- _GIVEN INSTRUCTION_
Reproduce the records below without any change, from the line containing "Image resolution: width=1294" through the end of the records.

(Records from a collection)
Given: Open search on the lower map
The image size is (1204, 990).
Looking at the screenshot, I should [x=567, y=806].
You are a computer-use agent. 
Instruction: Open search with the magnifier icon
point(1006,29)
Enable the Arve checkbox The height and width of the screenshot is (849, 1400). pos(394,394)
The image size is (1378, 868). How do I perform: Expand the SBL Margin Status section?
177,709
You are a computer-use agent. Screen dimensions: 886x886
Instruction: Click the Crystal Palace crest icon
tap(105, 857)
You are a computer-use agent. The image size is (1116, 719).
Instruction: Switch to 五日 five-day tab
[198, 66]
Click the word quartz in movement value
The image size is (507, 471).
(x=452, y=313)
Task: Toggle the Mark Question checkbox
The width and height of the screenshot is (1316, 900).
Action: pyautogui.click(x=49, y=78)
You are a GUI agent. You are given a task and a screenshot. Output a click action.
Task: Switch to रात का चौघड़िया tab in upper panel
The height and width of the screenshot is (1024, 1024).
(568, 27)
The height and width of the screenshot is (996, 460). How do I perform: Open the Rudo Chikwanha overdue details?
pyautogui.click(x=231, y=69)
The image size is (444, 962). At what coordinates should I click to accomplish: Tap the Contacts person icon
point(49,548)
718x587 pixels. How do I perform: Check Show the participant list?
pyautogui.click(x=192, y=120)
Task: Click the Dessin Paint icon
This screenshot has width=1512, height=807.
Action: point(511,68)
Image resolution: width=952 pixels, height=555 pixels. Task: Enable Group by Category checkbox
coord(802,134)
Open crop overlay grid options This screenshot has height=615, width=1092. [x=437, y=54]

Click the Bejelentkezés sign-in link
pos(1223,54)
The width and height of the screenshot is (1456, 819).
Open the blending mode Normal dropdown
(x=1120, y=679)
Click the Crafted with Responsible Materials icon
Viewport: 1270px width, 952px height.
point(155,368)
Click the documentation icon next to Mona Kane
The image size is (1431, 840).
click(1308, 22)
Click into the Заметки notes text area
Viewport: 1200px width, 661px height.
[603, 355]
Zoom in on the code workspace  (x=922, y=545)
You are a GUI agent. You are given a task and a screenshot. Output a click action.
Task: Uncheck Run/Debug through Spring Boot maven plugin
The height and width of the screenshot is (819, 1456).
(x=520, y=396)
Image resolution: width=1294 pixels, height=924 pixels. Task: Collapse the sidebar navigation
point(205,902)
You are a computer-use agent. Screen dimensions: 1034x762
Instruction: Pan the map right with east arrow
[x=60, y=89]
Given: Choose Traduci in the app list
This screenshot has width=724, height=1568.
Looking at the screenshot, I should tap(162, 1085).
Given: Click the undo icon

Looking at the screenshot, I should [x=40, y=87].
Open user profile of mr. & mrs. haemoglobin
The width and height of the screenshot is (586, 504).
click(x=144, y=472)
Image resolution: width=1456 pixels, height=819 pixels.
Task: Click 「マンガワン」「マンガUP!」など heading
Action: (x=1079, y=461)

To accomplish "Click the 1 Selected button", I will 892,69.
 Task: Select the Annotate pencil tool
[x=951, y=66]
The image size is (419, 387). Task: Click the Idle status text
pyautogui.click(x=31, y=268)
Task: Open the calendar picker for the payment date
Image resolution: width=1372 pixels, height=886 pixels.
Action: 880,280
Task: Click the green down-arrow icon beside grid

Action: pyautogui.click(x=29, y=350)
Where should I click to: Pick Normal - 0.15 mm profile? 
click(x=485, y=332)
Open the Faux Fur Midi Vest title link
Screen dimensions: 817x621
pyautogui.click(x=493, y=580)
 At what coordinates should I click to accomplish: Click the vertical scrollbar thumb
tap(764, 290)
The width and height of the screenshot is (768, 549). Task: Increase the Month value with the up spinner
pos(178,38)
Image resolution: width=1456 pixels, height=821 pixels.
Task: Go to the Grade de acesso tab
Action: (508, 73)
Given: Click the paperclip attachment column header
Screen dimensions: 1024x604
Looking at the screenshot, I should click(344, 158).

- _WRITTEN ANSWER_
Image resolution: width=1294 pixels, height=924 pixels. Task: Collapse the sidebar navigation
point(205,902)
You are a computer-use agent. Screen dimensions: 1034x762
Instruction: Pan the map right with east arrow
[x=60, y=89]
Given: Choose Traduci in the app list
This screenshot has width=724, height=1568.
Looking at the screenshot, I should tap(162, 1085).
Given: Click the undo icon

Looking at the screenshot, I should [x=40, y=87].
Open user profile of mr. & mrs. haemoglobin
The width and height of the screenshot is (586, 504).
click(x=144, y=472)
Image resolution: width=1456 pixels, height=819 pixels.
Task: Click 「マンガワン」「マンガUP!」など heading
Action: (x=1079, y=461)

To accomplish "Click the 1 Selected button", I will 892,69.
 Task: Select the Annotate pencil tool
[x=951, y=66]
The image size is (419, 387). Task: Click the Idle status text
pyautogui.click(x=31, y=268)
Task: Open the calendar picker for the payment date
Image resolution: width=1372 pixels, height=886 pixels.
Action: 880,280
Task: Click the green down-arrow icon beside grid

Action: pyautogui.click(x=29, y=350)
Where should I click to: Pick Normal - 0.15 mm profile? 
click(x=485, y=332)
Open the Faux Fur Midi Vest title link
Screen dimensions: 817x621
pyautogui.click(x=493, y=580)
 At what coordinates should I click to accomplish: Click the vertical scrollbar thumb
tap(764, 290)
The width and height of the screenshot is (768, 549). Task: Increase the Month value with the up spinner
pos(178,38)
Image resolution: width=1456 pixels, height=821 pixels.
Task: Go to the Grade de acesso tab
Action: (508, 73)
Given: Click the paperclip attachment column header
Screen dimensions: 1024x604
Looking at the screenshot, I should click(344, 158).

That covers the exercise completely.